Extract:
******
Skip to contents

OptSurvCutR (Optimal Survival Cut-points R) provides a rigorous, reproducible three-step workflow for discovering the optimal number and location of cut-points in time-to-event (survival) data. Designed for continuous predictors (e.g., gene expression, virome abundance, biomarkers), it moves beyond arbitrary median splits to fully data-driven stratification.

Why OptSurvCutR?

Feature Benefit
Optimal number of cuts Uses AIC, AICc, or BIC to select 0–k cut-points
Flexible search Systematic grid or genetic algorithm (rgenoud)
Covariate adjustment Control for confounders during cut-point discovery
Bootstrap validation 95% confidence intervals for cut-point stability
Publication-ready plots Kaplan–Meier, optimisation curves, Schoenfeld residual diagnostics

Installation

You can install the development version of OptSurvCutR from GitHub. Note that the genetic algorithm (method = "genetic") requires the rgenoud package, which should be installed separately from CRAN if you plan to use it.

# Core dependencies
install.packages(c("remotes", "survival"))

# Optional but highly recommended for >2 cuts
install.packages("rgenoud")

# Install the development version from GitHub
remotes::install_github("paytonyau/OptSurvCutR")

Example: Quick Workflow with CRC Virome Data

library(OptSurvCutR)
library(survival)

data("crc_virome")

crc <- crc_virome %>%
  select(time = time_months, status, Enterovirus) %>%
  na.omit()

# Step 1: Determine optimal number of cut-points
num_cuts <- find_cutpoint_number(
  data = crc, predictor = "Enterovirus",
  outcome_time = "time", outcome_event = "status",
  max_cuts = 2, nmin = 0.15, seed = 42
)
******
Provided material:
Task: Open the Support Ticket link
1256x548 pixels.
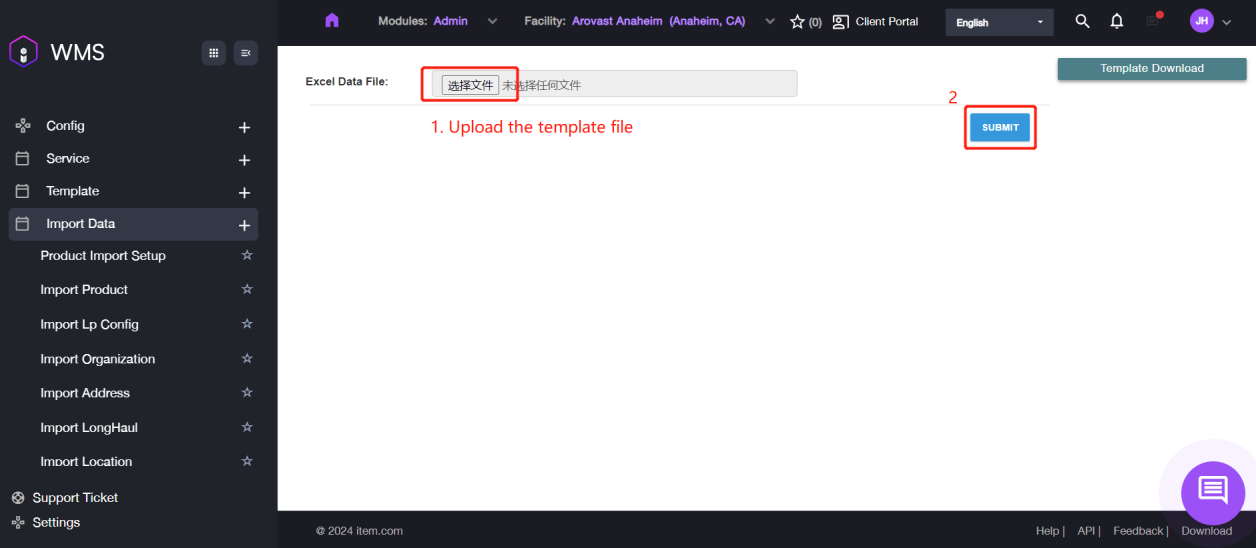Action: pyautogui.click(x=75, y=497)
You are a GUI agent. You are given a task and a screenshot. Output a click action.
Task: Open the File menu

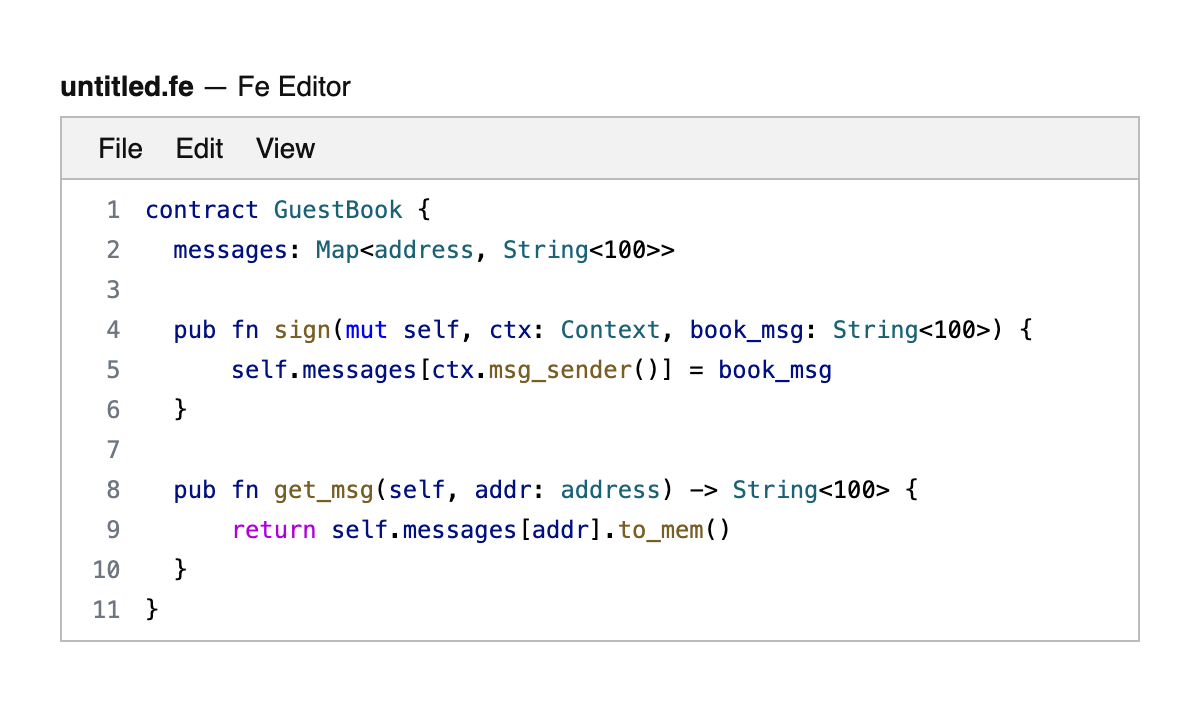(x=120, y=149)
******
Exercise prompt:
Reproduce the passage of the OptSurvCutR page that opens with the words containing "# Optional but" and closes with "library(survival)". The items were drawn from a different source than the OptSurvCutR page.

Expected output:
# Optional but highly recommended for >2 cuts
install.packages("rgenoud")

# Install the development version from GitHub
remotes::install_github("paytonyau/OptSurvCutR")

Example: Quick Workflow with CRC Virome Data

library(OptSurvCutR)
library(survival)